When Mindy Yanish, owner of Offerings Gallery in Katonah, announced in June that she was closing the store’s brick-and-mortar incarnation after some 30 years in business, she hinted that she was working on a new idea that would open up “the possibility of reinvigorating, not just the businesses, but the energy, the vitality and the heart of the town.”
That idea has now manifested itself in her creation of the Katonah-Bedford Hills-Bedford Village Arts League, or KBBAL as it is called on its website, kbbal.org. And though her focus had always been on Katonah hamlet, she was clearly thinking bigger. Now her vision has grown to encompass the entire town of Bedford.
Indeed, Ms. Yanish is thinking much bigger. She said by spearheading the organization’s first project, the Bedford Fall Arts Festival, “we are creating a hope-filled chapter in the evolution of our nation.”
Ms. Yanish stated KBBAL’s mission is “to provide equal opportunity for artists of every discipline in the three Bedford hamlets to create, exhibit, perform, teach and collaborate for the benefit and enhancement of our town.” And, she said, KBBAL will work with the local government and private individuals to develop and make available the unused and underused properties in town to provide affordable or free workspace, exhibition, performance and teaching space for artists in the creation of their work. “This benefits the residents and the businesses by providing much needed creative support for every hamlet,” she said.
The goal of KBBAL, said Ms. Yanish, is to serve as an umbrella for all the arts, with a commitment to all creative endeavors. “Serving every creative person in our midst will make our town a destination for the arts, which is essential to our future,” she said.
One way of fulfilling that goal is to create community enhancement projects, such as public art that embraces diversity and allows for greater community involvement. “Nothing is more uplifting to a community than inspiring, enduring beautification projects,” Ms.

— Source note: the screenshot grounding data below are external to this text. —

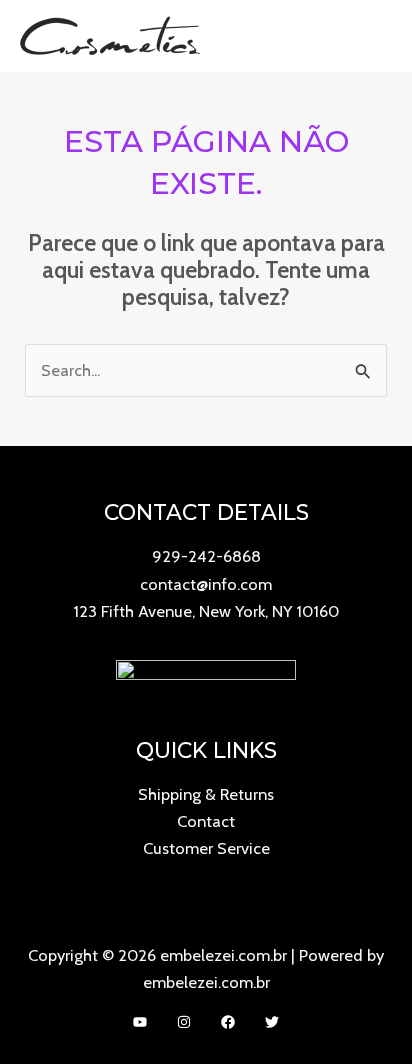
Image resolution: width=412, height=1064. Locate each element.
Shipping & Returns (206, 794)
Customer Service (206, 848)
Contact (206, 821)
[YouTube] (140, 1022)
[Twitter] (272, 1022)
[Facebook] (228, 1022)
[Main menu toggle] (370, 35)
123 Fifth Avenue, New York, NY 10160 (206, 611)
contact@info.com (206, 584)
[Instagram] (184, 1022)
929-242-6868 (206, 556)
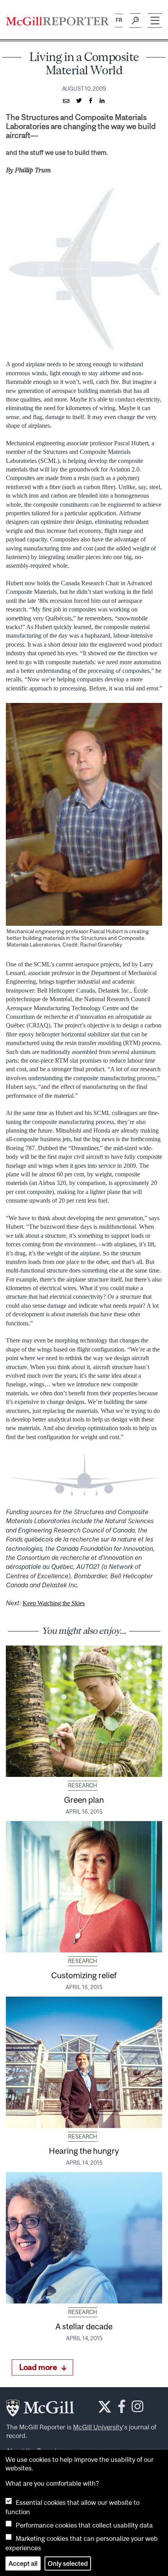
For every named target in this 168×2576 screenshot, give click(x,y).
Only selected (68, 2563)
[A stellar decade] (84, 2238)
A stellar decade (84, 2326)
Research (82, 1785)
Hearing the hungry (84, 2150)
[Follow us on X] (105, 2407)
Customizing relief (84, 1975)
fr (119, 20)
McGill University (98, 2427)
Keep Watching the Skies (54, 1603)
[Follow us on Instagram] (137, 2409)
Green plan (84, 1799)
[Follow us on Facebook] (121, 2409)
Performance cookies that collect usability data (84, 2525)
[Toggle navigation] (155, 20)
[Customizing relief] (84, 1886)
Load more (38, 2367)
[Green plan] (84, 1711)
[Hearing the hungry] (84, 2062)
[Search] (135, 20)
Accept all (23, 2563)
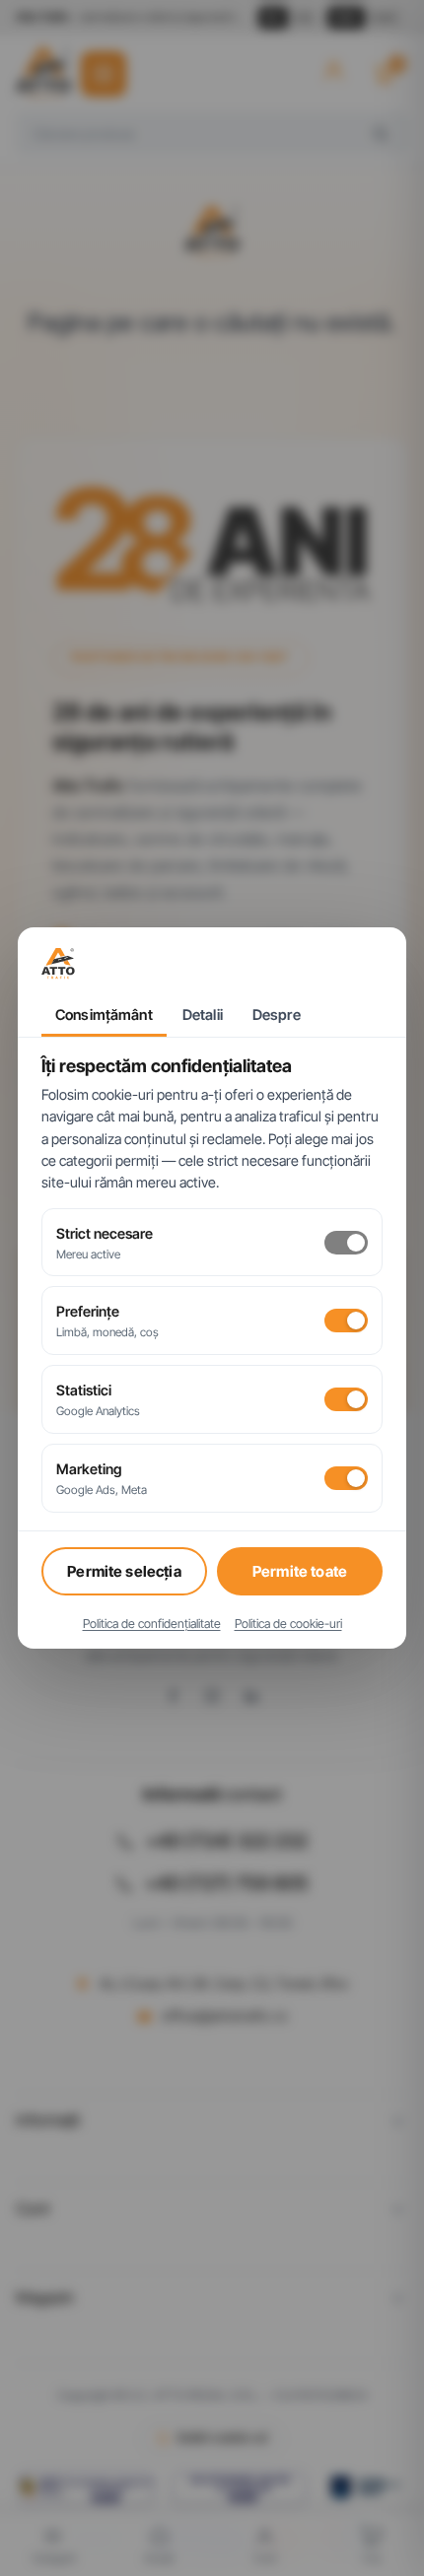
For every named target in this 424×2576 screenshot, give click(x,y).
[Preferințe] (346, 1320)
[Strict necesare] (346, 1242)
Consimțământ (104, 1015)
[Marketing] (346, 1478)
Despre (276, 1015)
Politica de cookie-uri (288, 1623)
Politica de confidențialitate (152, 1623)
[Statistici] (346, 1399)
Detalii (202, 1015)
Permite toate (299, 1571)
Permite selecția (123, 1571)
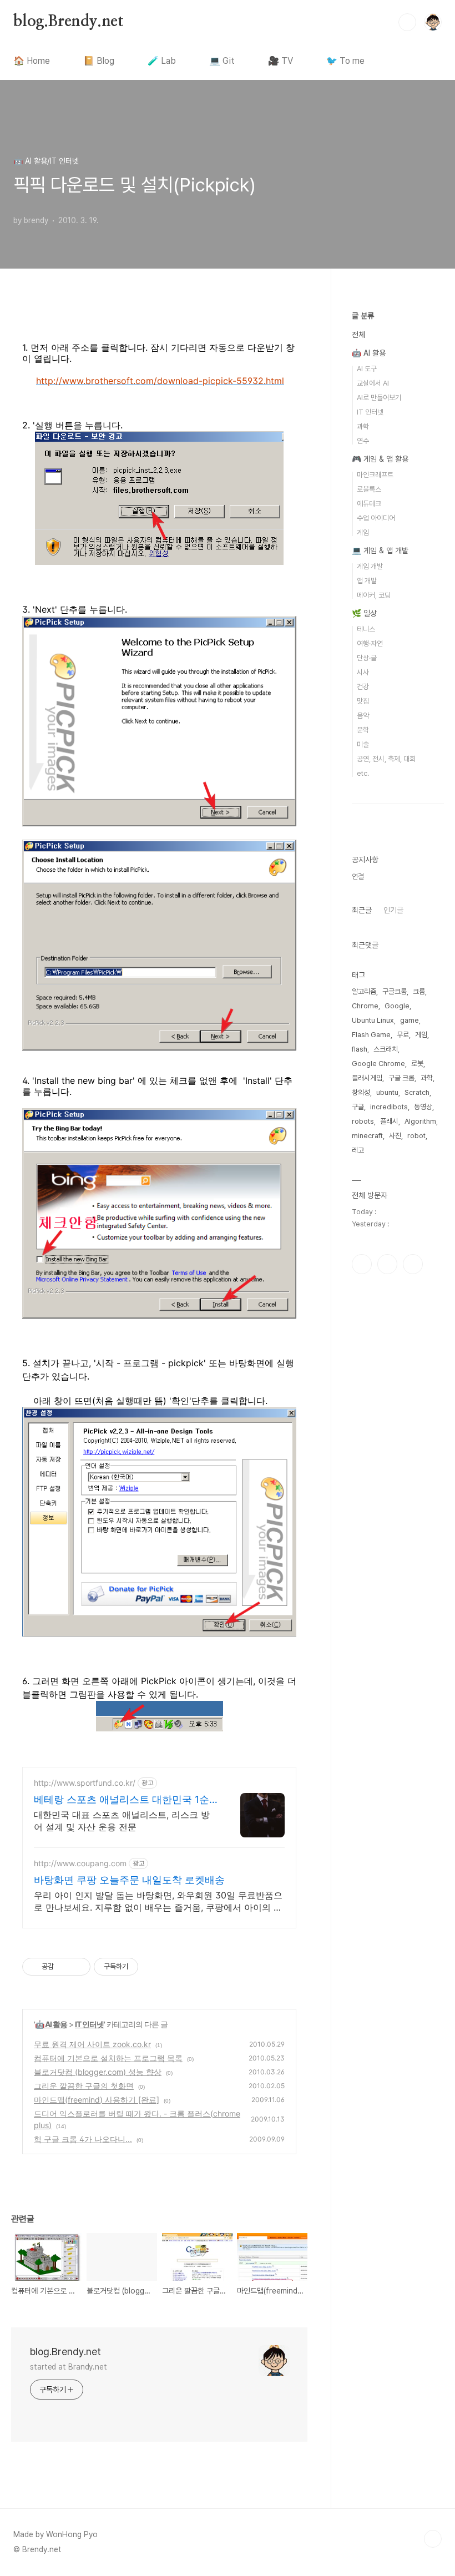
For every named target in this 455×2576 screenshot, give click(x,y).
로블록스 (369, 489)
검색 (407, 22)
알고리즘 (364, 991)
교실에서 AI (373, 383)
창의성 (361, 1092)
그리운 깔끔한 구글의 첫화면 (84, 2085)
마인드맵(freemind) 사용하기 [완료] (96, 2099)
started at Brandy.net (68, 2366)
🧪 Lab (162, 60)
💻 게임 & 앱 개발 (380, 550)
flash (359, 1049)
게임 (363, 532)
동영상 (423, 1107)
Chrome (365, 1006)
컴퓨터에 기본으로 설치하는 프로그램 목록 (108, 2058)
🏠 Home (31, 60)
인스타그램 (362, 1264)
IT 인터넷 (89, 2024)
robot (416, 1136)
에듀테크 (369, 503)
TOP (433, 2539)
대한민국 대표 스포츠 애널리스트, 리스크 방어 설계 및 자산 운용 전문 (122, 1820)
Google (397, 1006)
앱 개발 (367, 581)
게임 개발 (370, 566)
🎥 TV (280, 60)
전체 (358, 334)
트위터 (387, 1264)
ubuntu (387, 1092)
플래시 (389, 1121)
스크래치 (385, 1049)
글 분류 (363, 315)
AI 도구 (367, 369)
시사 (363, 672)
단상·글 (367, 658)
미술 (363, 744)
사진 (395, 1136)
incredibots (389, 1107)
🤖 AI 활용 (51, 2024)
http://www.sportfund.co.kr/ (84, 1782)
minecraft (367, 1136)
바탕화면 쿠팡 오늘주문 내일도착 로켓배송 (129, 1880)
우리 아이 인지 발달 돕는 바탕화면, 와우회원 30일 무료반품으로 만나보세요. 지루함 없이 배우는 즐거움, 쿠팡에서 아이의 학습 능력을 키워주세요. (158, 1901)
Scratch (417, 1092)
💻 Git (222, 60)
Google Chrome (378, 1063)
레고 (358, 1150)
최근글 (362, 910)
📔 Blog (98, 60)
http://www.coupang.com (80, 1863)
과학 (363, 426)
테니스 (366, 629)
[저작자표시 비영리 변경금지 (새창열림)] (153, 1966)
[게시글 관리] (78, 1966)
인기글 (393, 910)
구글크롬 (394, 991)
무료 (403, 1035)
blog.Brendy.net (68, 21)
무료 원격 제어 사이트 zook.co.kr (92, 2044)
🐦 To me (345, 60)
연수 (363, 441)
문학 (363, 730)
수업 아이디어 (376, 518)
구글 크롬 (401, 1078)
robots (363, 1121)
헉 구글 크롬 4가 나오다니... (83, 2139)
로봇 (417, 1063)
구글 (358, 1107)
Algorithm (420, 1121)
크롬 (419, 991)
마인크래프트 (375, 475)
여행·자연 (370, 643)
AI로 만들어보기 (379, 397)
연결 (358, 876)
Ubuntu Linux (373, 1020)
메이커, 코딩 (374, 595)
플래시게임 (367, 1078)
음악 (363, 715)
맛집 (363, 701)
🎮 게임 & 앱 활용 (380, 458)
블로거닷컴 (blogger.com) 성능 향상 (97, 2072)
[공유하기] (64, 1966)
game (409, 1020)
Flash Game (371, 1035)
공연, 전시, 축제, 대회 (386, 759)
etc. (363, 773)
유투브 (413, 1264)
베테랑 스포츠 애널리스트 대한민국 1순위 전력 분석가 (121, 1800)
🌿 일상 (364, 613)
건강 (363, 687)
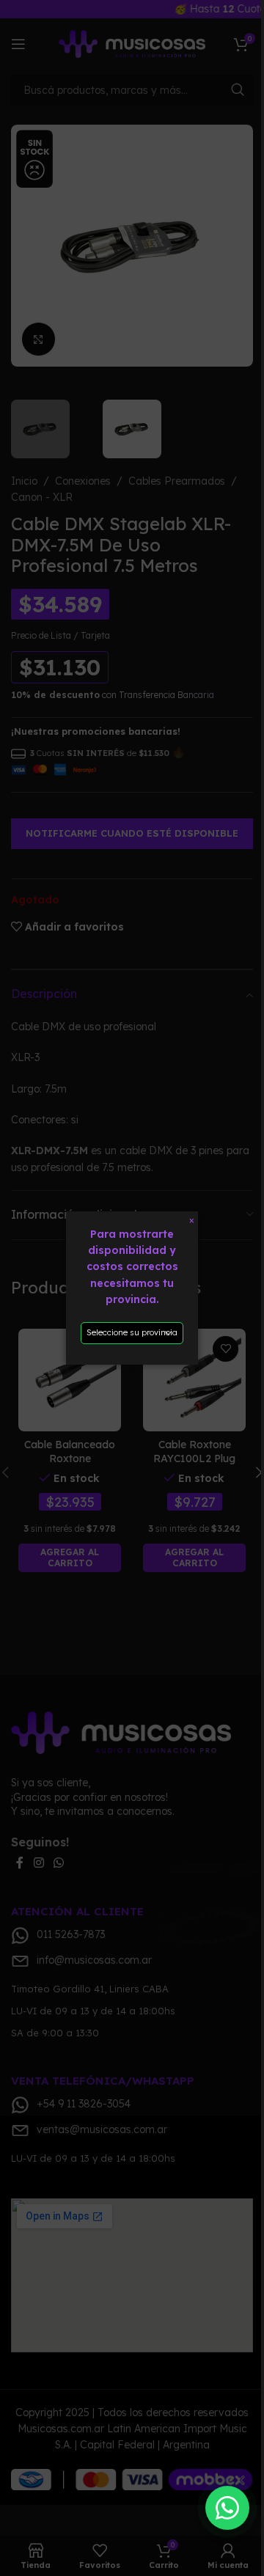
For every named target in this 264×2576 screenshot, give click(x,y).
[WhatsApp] (227, 2508)
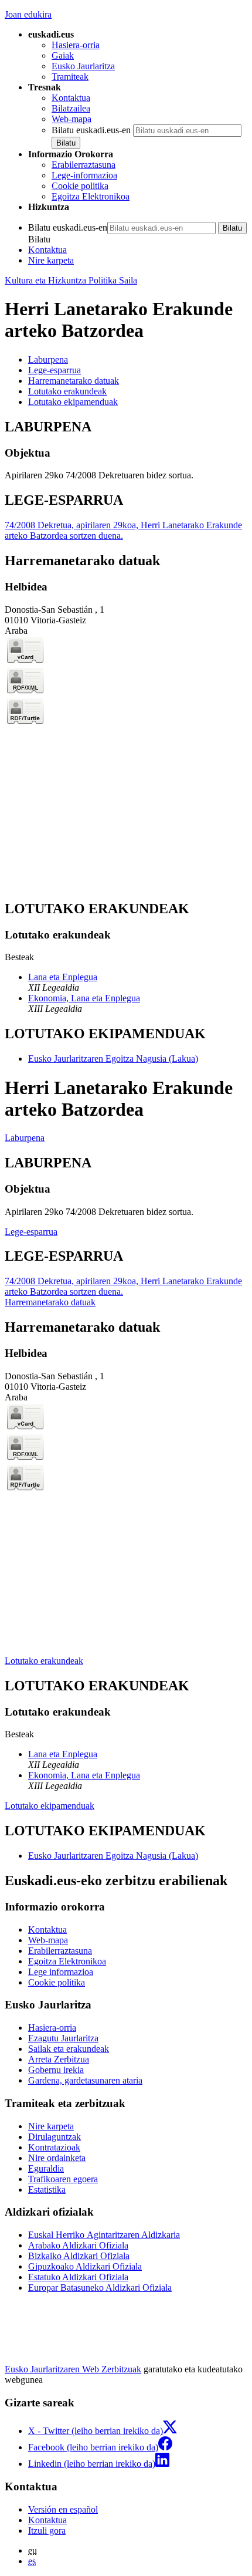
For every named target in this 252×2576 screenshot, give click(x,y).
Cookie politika (80, 186)
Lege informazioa (60, 1972)
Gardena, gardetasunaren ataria (85, 2080)
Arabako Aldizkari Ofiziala (78, 2245)
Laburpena (25, 1138)
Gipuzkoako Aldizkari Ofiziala (85, 2266)
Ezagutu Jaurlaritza (63, 2038)
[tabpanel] (126, 450)
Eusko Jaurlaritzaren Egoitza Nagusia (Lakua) (113, 1059)
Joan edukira (28, 14)
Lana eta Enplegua (62, 977)
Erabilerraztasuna (83, 165)
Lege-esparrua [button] (54, 370)
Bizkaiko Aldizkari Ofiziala (79, 2256)
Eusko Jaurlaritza (83, 66)
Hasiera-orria (76, 45)
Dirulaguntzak (54, 2137)
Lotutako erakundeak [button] (67, 391)
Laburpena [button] (48, 359)
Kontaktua (71, 98)
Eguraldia (46, 2168)
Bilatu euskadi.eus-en (91, 130)
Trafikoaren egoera (63, 2179)
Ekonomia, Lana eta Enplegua (84, 998)
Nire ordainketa (57, 2158)
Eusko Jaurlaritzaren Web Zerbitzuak (73, 2369)
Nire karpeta (51, 260)
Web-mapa (71, 119)
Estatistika (47, 2190)
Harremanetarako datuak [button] (73, 381)
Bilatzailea (71, 108)
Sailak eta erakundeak (68, 2049)
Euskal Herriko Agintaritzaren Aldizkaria (104, 2235)
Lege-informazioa (84, 175)
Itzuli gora (47, 2531)
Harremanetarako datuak (50, 1302)
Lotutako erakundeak (44, 1661)
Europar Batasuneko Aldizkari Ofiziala (100, 2288)
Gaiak (63, 55)
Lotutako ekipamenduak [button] (73, 402)
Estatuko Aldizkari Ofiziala (78, 2277)
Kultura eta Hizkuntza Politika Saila (71, 280)
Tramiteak (70, 77)
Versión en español (63, 2509)
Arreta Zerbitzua (58, 2059)
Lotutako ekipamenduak (49, 1806)
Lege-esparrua (31, 1232)
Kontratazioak (54, 2147)
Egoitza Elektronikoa (91, 196)
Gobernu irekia (56, 2070)
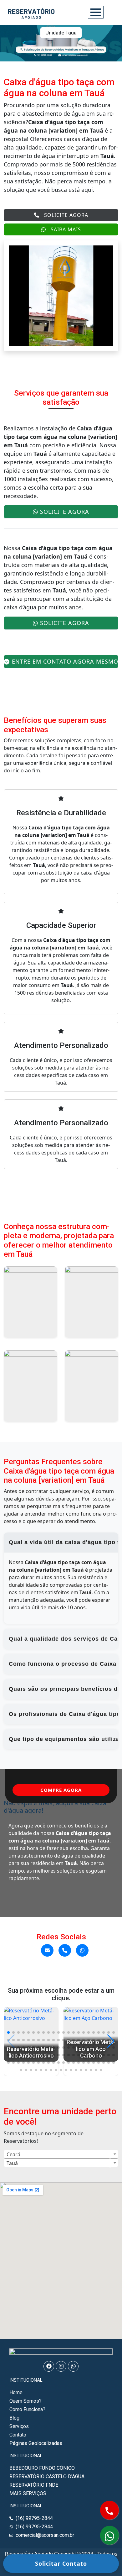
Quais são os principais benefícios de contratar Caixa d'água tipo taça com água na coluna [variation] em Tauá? (63, 1689)
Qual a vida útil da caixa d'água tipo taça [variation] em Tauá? (63, 1542)
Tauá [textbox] (12, 2163)
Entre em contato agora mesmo (65, 661)
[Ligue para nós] (64, 1950)
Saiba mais (66, 229)
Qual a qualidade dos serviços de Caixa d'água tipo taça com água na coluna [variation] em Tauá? (63, 1639)
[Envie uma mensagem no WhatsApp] (82, 1950)
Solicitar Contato (61, 2563)
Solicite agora (66, 215)
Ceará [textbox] (13, 2154)
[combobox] (61, 2154)
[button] (8, 2032)
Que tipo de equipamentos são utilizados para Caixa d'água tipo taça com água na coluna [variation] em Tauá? (63, 1739)
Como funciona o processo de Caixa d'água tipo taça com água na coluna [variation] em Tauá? (63, 1664)
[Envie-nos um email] (47, 1950)
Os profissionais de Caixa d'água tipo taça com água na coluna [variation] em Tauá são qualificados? (63, 1714)
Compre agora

Yanish said. “We understand a vibrant and supported arts community has always been the most powerful way to reinvigorate businesses, connect people and give greater meaning to our lives.” She said opportunities will be made available to artists of every expression to support their creative endeavors.
Ms. Yanish was the creative force behind the Katonah Art Stroll, a monthly event of art and music, and she has been looking for ways to continue and evolve that concept. Plans for the Bedford Fall Arts Festival are still in the works, but the programming will be in keeping with the philosophy of KBBAL.
“We are committed to dismantling racism and injustice through the arts,” said Ms. Yanish. “Art is the soul of humanity and humanity is the soul of art. Creativity is our hope and we welcome everyone, for the renewal of our communities and humanity itself.”
In addition to Ms. Yanish, other founders of KBBAL include Trent Dawson, an actor, playwright and director who founded Katonah Classic Stage; Laura Malfa, a steering committee member who is the owner of One Heart Healing in Katonah; Carolyn Nielsen, artistic director of Pied Piper Youth Theater and co-founder of Open Arms Theater, who has spent most of her life in South Salem and Bedford; Deirdre Breen, a Katonah native focused on the art of consciousness; and Michele Miller, a writer and fundraising consultant who is co-founder of Open Arms Theatre.
“Visionaries are stepping forward now,” Ms. Yanish said, including “healers, artists, poets, musicians, philosophers, dreamers.” She concluded, “Our efforts to envision a community, a world, for our children must be born from our hope of equity and harmony. No matter how much any of us has, no one is free and safe until we all are.”